Passage shown -

The “Geneva of the East”: Rediscovering Future Planning in Early P.R.C. Hangzhou

On February 27, 1972 in the Bajiao Pavilion, Hangzhou, U.S. President Richard Nixon and the Premier of the People's Republic of China (PRC), Zhou Enlai, reached a final agreement after a series of negotiations. They initialed the famous Joint Communiqué of the United States of America and the People’s Republic of China, which announced the progression towards the normalization of U.S.-China relations.

Official Chinese reports and records of the negotiations. Photo: Lyu Yuan, at Museum of the C.C.P. History in Hangzhou.

Stored data -

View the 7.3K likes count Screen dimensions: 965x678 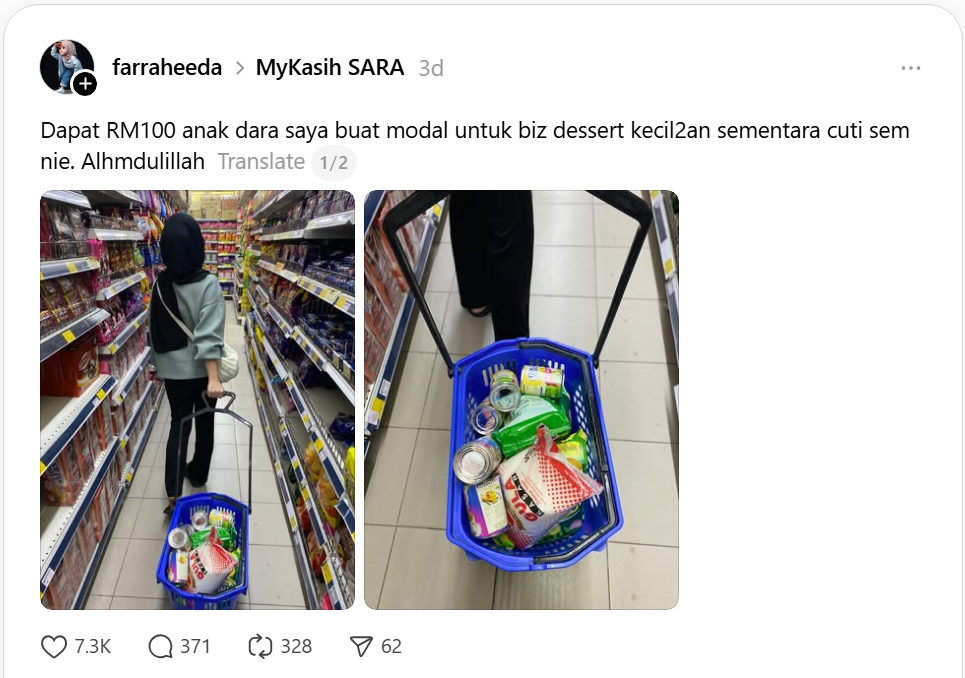pos(93,647)
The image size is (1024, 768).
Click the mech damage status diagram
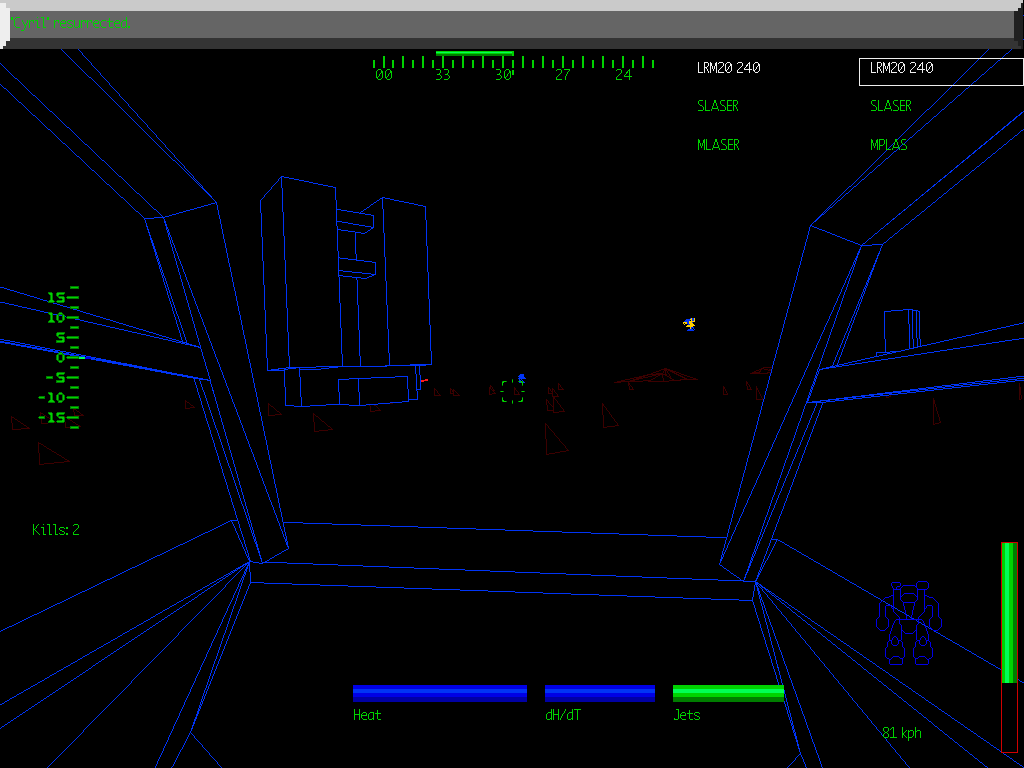(908, 624)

Job A - According to the passage about early P.R.C. Hangzhou, in which building did Richard Nixon and Zhou Enlai reach their final agreement?
Job B - List every person named in the passage about early P.R.C. Hangzhou.

Correct output A - The Bajiao Pavilion in Hangzhou.

Correct output B - Richard Nixon, Zhou Enlai, Lyu Yuan